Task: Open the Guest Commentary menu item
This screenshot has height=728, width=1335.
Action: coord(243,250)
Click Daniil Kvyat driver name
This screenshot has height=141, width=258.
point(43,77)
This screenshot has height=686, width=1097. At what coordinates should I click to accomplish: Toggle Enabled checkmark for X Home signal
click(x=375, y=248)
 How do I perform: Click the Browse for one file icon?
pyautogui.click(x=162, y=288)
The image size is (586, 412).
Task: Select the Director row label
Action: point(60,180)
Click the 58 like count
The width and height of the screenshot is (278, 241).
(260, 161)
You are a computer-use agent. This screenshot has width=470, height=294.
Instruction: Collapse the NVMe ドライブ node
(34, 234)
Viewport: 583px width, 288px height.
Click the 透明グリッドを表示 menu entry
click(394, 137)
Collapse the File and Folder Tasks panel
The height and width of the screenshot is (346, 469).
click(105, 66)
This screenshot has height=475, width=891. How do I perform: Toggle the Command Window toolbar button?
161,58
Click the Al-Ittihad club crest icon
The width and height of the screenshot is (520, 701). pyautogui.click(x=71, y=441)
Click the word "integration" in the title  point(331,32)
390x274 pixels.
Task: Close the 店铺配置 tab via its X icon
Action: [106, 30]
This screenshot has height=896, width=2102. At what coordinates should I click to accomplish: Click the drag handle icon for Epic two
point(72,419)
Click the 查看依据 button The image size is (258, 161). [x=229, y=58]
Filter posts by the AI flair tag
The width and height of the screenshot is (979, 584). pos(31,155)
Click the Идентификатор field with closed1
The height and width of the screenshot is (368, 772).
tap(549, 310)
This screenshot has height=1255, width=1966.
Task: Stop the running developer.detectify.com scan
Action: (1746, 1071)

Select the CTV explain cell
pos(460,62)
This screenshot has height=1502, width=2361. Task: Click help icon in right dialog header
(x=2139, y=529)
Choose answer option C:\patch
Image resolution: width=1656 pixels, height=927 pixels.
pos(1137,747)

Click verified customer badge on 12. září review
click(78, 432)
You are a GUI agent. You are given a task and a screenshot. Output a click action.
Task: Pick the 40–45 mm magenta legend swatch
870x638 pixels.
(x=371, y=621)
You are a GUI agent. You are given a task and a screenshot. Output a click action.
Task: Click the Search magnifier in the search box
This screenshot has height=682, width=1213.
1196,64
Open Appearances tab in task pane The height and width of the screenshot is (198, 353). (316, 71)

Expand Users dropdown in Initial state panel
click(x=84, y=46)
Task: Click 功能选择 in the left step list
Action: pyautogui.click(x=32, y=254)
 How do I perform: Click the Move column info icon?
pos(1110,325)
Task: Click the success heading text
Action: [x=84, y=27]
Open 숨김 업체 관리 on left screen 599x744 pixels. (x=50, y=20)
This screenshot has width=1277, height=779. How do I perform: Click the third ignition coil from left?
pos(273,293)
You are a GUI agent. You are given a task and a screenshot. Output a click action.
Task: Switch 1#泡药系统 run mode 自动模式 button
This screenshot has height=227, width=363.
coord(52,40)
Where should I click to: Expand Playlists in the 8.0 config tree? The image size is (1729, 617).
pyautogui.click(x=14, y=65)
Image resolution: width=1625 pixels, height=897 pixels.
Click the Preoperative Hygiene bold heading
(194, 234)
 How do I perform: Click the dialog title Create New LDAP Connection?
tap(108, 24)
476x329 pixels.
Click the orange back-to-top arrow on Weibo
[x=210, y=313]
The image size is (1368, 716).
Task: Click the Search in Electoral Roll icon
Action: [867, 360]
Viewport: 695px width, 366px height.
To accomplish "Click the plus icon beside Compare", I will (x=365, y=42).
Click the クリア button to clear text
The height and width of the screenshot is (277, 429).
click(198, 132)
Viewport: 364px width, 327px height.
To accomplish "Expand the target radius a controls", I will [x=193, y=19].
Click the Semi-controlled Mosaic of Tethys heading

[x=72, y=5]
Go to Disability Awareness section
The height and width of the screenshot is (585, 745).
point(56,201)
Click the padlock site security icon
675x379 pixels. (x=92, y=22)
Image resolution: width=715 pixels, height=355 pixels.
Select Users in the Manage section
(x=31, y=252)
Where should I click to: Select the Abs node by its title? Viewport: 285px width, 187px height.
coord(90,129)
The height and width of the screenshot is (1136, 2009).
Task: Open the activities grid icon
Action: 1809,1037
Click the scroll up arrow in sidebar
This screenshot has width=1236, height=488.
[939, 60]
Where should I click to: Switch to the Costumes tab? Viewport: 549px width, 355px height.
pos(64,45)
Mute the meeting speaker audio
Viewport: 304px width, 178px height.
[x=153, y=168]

What the exercise asks: Recast every line of the items above as a Markdown table with the columns Row and Line, numbering the rows in order and leaving out blank lines.

The solution:
| Row | Line |
|---|---|
| 1 | Task: Open the Guest Commentary menu item |
| 2 | This screenshot has height=728, width=1335. |
| 3 | Action: coord(243,250) |
| 4 | Click Daniil Kvyat driver name |
| 5 | This screenshot has height=141, width=258. |
| 6 | point(43,77) |
| 7 | This screenshot has height=686, width=1097. At what coordinates should I click to accomplish: Toggle Enabled checkmark for X Home signal |
| 8 | click(x=375, y=248) |
| 9 |  How do I perform: Click the Browse for one file icon? |
| 10 | pyautogui.click(x=162, y=288) |
| 11 | The image size is (586, 412). |
| 12 | Task: Select the Director row label |
| 13 | Action: point(60,180) |
| 14 | Click the 58 like count |
| 15 | The width and height of the screenshot is (278, 241). |
| 16 | (260, 161) |
| 17 | You are a computer-use agent. This screenshot has width=470, height=294. |
| 18 | Instruction: Collapse the NVMe ドライブ node |
| 19 | (34, 234) |
| 20 | Viewport: 583px width, 288px height. |
| 21 | Click the 透明グリッドを表示 menu entry |
| 22 | click(394, 137) |
| 23 | Collapse the File and Folder Tasks panel |
| 24 | The height and width of the screenshot is (346, 469). |
| 25 | click(105, 66) |
| 26 | This screenshot has height=475, width=891. How do I perform: Toggle the Command Window toolbar button? |
| 27 | 161,58 |
| 28 | Click the Al-Ittihad club crest icon |
| 29 | The width and height of the screenshot is (520, 701). pyautogui.click(x=71, y=441) |
| 30 | Click the word "integration" in the title  point(331,32) |
| 31 | 390x274 pixels. |
| 32 | Task: Close the 店铺配置 tab via its X icon |
| 33 | Action: [106, 30] |
| 34 | This screenshot has height=896, width=2102. At what coordinates should I click to accomplish: Click the drag handle icon for Epic two |
| 35 | point(72,419) |
| 36 | Click the 查看依据 button The image size is (258, 161). [x=229, y=58] |
| 37 | Filter posts by the AI flair tag |
| 38 | The width and height of the screenshot is (979, 584). pos(31,155) |
| 39 | Click the Идентификатор field with closed1 |
| 40 | The height and width of the screenshot is (368, 772). |
| 41 | tap(549, 310) |
| 42 | This screenshot has height=1255, width=1966. |
| 43 | Task: Stop the running developer.detectify.com scan |
| 44 | Action: (1746, 1071) |
| 45 | Select the CTV explain cell |
| 46 | pos(460,62) |
| 47 | This screenshot has height=1502, width=2361. Task: Click help icon in right dialog header |
| 48 | (x=2139, y=529) |
| 49 | Choose answer option C:\patch |
| 50 | Image resolution: width=1656 pixels, height=927 pixels. |
| 51 | pos(1137,747) |
| 52 | Click verified customer badge on 12. září review |
| 53 | click(78, 432) |
| 54 | You are a GUI agent. You are given a task and a screenshot. Output a click action. |
| 55 | Task: Pick the 40–45 mm magenta legend swatch |
| 56 | 870x638 pixels. |
| 57 | (x=371, y=621) |
| 58 | You are a GUI agent. You are given a task and a screenshot. Output a click action. |
| 59 | Task: Click the Search magnifier in the search box |
| 60 | This screenshot has height=682, width=1213. |
| 61 | 1196,64 |
| 62 | Open Appearances tab in task pane The height and width of the screenshot is (198, 353). (316, 71) |
| 63 | Expand Users dropdown in Initial state panel |
| 64 | click(x=84, y=46) |
| 65 | Task: Click 功能选择 in the left step list |
| 66 | Action: pyautogui.click(x=32, y=254) |
| 67 |  How do I perform: Click the Move column info icon? |
| 68 | pos(1110,325) |
| 69 | Task: Click the success heading text |
| 70 | Action: [x=84, y=27] |
| 71 | Open 숨김 업체 관리 on left screen 599x744 pixels. (x=50, y=20) |
| 72 | This screenshot has width=1277, height=779. How do I perform: Click the third ignition coil from left? |
| 73 | pos(273,293) |
| 74 | You are a GUI agent. You are given a task and a screenshot. Output a click action. |
| 75 | Task: Switch 1#泡药系统 run mode 自动模式 button |
| 76 | This screenshot has height=227, width=363. |
| 77 | coord(52,40) |
| 78 | Where should I click to: Expand Playlists in the 8.0 config tree? The image size is (1729, 617). |
| 79 | pyautogui.click(x=14, y=65) |
| 80 | Image resolution: width=1625 pixels, height=897 pixels. |
| 81 | Click the Preoperative Hygiene bold heading |
| 82 | (194, 234) |
| 83 |  How do I perform: Click the dialog title Create New LDAP Connection? |
| 84 | tap(108, 24) |
| 85 | 476x329 pixels. |
| 86 | Click the orange back-to-top arrow on Weibo |
| 87 | [x=210, y=313] |
| 88 | The image size is (1368, 716). |
| 89 | Task: Click the Search in Electoral Roll icon |
| 90 | Action: [867, 360] |
| 91 | Viewport: 695px width, 366px height. |
| 92 | To accomplish "Click the plus icon beside Compare", I will (x=365, y=42). |
| 93 | Click the クリア button to clear text |
| 94 | The height and width of the screenshot is (277, 429). |
| 95 | click(198, 132) |
| 96 | Viewport: 364px width, 327px height. |
| 97 | To accomplish "Expand the target radius a controls", I will [x=193, y=19]. |
| 98 | Click the Semi-controlled Mosaic of Tethys heading |
| 99 | [x=72, y=5] |
| 100 | Go to Disability Awareness section |
| 101 | The height and width of the screenshot is (585, 745). |
| 102 | point(56,201) |
| 103 | Click the padlock site security icon |
| 104 | 675x379 pixels. (x=92, y=22) |
| 105 | Image resolution: width=715 pixels, height=355 pixels. |
| 106 | Select Users in the Manage section |
| 107 | (x=31, y=252) |
| 108 | Where should I click to: Select the Abs node by its title? Viewport: 285px width, 187px height. |
| 109 | coord(90,129) |
| 110 | The height and width of the screenshot is (1136, 2009). |
| 111 | Task: Open the activities grid icon |
| 112 | Action: 1809,1037 |
| 113 | Click the scroll up arrow in sidebar |
| 114 | This screenshot has width=1236, height=488. |
| 115 | [939, 60] |
| 116 | Where should I click to: Switch to the Costumes tab? Viewport: 549px width, 355px height. |
| 117 | pos(64,45) |
| 118 | Mute the meeting speaker audio |
| 119 | Viewport: 304px width, 178px height. |
| 120 | [x=153, y=168] |